++++ DATA UNDER STUDY ++++

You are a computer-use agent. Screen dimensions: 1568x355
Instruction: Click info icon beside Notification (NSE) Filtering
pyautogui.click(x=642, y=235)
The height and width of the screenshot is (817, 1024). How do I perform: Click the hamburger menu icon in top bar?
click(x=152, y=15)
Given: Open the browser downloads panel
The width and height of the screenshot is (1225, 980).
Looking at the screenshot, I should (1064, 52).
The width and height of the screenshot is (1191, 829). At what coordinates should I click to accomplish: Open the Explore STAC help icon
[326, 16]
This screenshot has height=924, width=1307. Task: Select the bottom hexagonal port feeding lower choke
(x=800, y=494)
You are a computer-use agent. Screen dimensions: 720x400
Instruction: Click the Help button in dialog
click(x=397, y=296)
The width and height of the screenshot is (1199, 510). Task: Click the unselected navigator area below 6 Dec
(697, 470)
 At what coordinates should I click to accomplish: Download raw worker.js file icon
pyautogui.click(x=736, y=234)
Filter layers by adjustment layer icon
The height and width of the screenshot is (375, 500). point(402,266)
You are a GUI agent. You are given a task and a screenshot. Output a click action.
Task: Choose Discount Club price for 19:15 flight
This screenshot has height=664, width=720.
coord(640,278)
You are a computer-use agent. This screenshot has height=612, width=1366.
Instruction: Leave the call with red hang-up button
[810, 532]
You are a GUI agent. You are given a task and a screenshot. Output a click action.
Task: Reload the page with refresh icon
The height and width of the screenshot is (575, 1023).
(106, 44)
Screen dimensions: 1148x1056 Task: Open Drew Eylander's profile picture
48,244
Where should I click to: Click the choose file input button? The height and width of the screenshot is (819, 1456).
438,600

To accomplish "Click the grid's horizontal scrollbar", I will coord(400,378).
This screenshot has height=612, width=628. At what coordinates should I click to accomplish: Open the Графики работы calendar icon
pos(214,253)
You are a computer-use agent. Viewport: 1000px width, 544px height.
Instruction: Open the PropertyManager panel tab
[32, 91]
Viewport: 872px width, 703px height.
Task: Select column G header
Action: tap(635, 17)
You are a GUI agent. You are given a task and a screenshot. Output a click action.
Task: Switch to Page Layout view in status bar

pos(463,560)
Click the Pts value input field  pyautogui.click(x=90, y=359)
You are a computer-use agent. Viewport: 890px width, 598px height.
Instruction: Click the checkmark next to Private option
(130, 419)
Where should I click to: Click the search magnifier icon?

++++

**TASK**
Make sure every record is repeated exactly.

**TASK OUTPUT**
You are a computer-use agent. Screen dimensions: 1568x355
Instruction: Click info icon beside Notification (NSE) Filtering
pyautogui.click(x=642, y=235)
The height and width of the screenshot is (817, 1024). How do I perform: Click the hamburger menu icon in top bar?
click(x=152, y=15)
Given: Open the browser downloads panel
The width and height of the screenshot is (1225, 980).
Looking at the screenshot, I should (1064, 52).
The width and height of the screenshot is (1191, 829). At what coordinates should I click to accomplish: Open the Explore STAC help icon
[326, 16]
This screenshot has height=924, width=1307. Task: Select the bottom hexagonal port feeding lower choke
(x=800, y=494)
You are a computer-use agent. Screen dimensions: 720x400
Instruction: Click the Help button in dialog
click(x=397, y=296)
The width and height of the screenshot is (1199, 510). Task: Click the unselected navigator area below 6 Dec
(697, 470)
 At what coordinates should I click to accomplish: Download raw worker.js file icon
pyautogui.click(x=736, y=234)
Filter layers by adjustment layer icon
The height and width of the screenshot is (375, 500). point(402,266)
You are a GUI agent. You are given a task and a screenshot. Output a click action.
Task: Choose Discount Club price for 19:15 flight
This screenshot has height=664, width=720.
coord(640,278)
You are a computer-use agent. This screenshot has height=612, width=1366.
Instruction: Leave the call with red hang-up button
[810, 532]
You are a GUI agent. You are given a task and a screenshot. Output a click action.
Task: Reload the page with refresh icon
The height and width of the screenshot is (575, 1023).
(106, 44)
Screen dimensions: 1148x1056 Task: Open Drew Eylander's profile picture
48,244
Where should I click to: Click the choose file input button? The height and width of the screenshot is (819, 1456).
438,600

To accomplish "Click the grid's horizontal scrollbar", I will coord(400,378).
This screenshot has height=612, width=628. At what coordinates should I click to accomplish: Open the Графики работы calendar icon
pos(214,253)
You are a computer-use agent. Viewport: 1000px width, 544px height.
Instruction: Open the PropertyManager panel tab
[32, 91]
Viewport: 872px width, 703px height.
Task: Select column G header
Action: tap(635, 17)
You are a GUI agent. You are given a task and a screenshot. Output a click action.
Task: Switch to Page Layout view in status bar

pos(463,560)
Click the Pts value input field  pyautogui.click(x=90, y=359)
You are a computer-use agent. Viewport: 890px width, 598px height.
Instruction: Click the checkmark next to Private option
(130, 419)
Where should I click to: Click the search magnifier icon?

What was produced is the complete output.